On peut prendre le cas de la jeune patiente d’Helene Deutsch comme paradigmatique : elle est élevée de façon stricte, respectant de nombreuses règles, mais sans ne pouvoir en aucun cas s’identifier au désir de ses parents. Dans nos sociétés contemporaines, les sujets ne sont-ils pas de plus en plus invités à respecter normes techniques, normes éducationnelles, normes alimentaires, normes sexuelles, dans une nouvelle forme de négation du désir ? Le désir n’est-il pas passé de l’interdit à l’introuvable ?  Les individus non-identifiés, perdus dans leur rapport symbolique à l’Autre, prêts à se mettre au service de la première suggestion venue sont nombreux. Le modèle de la personnalité as-if et la façon dont sa socialisation a échoué donne l’exemple : sans agressivité, elle est néanmoins « prête à tous les mauvais coups », comme à servir, pourquoi pas, de chair à canon.  


[1] H. DEUTSCH, « Un type de pseudo-affectivité (comme si)», Les « comme si » et autres textes, 1934. 2 Bien qu’elle ait pu considérer par la suite rapprocher les as-if de la structure psychotique.
[2] J. LACAN, Séminaire livre III : les psychoses, p. 285.
[3] S. FREUD, Le Malaise dans la culture, 1930.
[4] LACAN, Le Séminaire Livre VII : l’éthique de la psychanalyse, p. 370.
[5] J. LACAN, « L’agressivité en psychanalyse », in Ecrits, 1948, page 102.
[6] Ibid., page 103.
[7] J. LACAN, « L’agressivité en psychanalyse », in Ecrits, 1948, page 107.
[8] J. LACAN, « L’agressivité en psychanalyse », in Ecrits, 1948, page 113.

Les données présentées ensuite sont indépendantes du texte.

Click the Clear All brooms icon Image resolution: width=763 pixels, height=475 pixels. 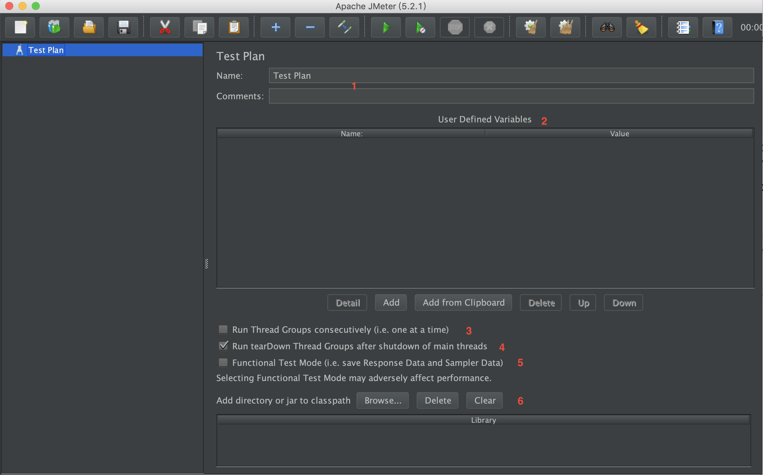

[9] Ainsi, dans une série d’états de la personnalité liés à la paranoïa, la tendance agressive est fondamentale. Lacan a montré qu’il y a parallélisme entre agressivité, genèse mentale et délire symptomatique. Par exemple, c’est l’agressivité qui dans la paranoïa d’autopunition met un terme au délire.   
[10] J. LACAN, « L’agressivité en psychanalyse », in Ecrits, 1948, page 116.
[11] J. LACAN, « L’agressivité en psychanalyse », in Ecrits, 1948, page 118.
[12] Lacan évoque ici les tenants de l’Egopsychology.
[13] J. LACAN, « L’agressivité en psychanalyse », in Ecrits, 1948, page 123.